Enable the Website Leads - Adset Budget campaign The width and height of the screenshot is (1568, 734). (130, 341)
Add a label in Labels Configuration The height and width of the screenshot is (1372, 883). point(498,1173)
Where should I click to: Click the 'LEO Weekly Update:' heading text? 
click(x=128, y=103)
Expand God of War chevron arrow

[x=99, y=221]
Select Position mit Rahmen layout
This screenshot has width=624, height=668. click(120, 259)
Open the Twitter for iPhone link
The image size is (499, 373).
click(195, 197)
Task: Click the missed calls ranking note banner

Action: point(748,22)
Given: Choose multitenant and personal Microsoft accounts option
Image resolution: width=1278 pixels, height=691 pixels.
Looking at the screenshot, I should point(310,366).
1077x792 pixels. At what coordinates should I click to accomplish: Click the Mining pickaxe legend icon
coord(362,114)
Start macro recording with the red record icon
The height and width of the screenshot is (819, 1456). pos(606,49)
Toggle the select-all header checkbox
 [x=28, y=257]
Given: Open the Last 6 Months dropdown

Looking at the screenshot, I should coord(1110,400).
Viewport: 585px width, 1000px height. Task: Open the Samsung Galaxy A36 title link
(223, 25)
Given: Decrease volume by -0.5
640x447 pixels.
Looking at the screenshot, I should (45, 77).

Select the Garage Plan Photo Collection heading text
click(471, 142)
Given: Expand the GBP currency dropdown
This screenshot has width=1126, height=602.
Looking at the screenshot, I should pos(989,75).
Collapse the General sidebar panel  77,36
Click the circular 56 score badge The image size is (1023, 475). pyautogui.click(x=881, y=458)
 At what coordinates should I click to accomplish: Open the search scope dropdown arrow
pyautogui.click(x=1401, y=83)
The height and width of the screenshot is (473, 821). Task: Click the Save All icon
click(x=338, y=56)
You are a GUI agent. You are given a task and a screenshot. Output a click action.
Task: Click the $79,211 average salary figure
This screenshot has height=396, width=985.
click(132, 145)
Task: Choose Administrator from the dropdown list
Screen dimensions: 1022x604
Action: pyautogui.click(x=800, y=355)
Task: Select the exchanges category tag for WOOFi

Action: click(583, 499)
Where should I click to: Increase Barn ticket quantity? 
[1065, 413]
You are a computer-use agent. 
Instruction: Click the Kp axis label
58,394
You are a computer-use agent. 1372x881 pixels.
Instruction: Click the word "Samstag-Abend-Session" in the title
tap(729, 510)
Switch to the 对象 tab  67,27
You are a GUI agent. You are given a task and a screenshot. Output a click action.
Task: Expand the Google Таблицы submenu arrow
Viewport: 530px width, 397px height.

▶ [Problem to solve] Filter the listing above for the string "agent" and copy every matching line.

▶ [Output of the task]
You are a GUI agent. You are given a task and a screenshot. Output a click action.
You are a computer-use agent. 
You are a computer-use agent. 1372x881 pixels.
You are a GUI agent. You are given a task and a screenshot. Output a click action.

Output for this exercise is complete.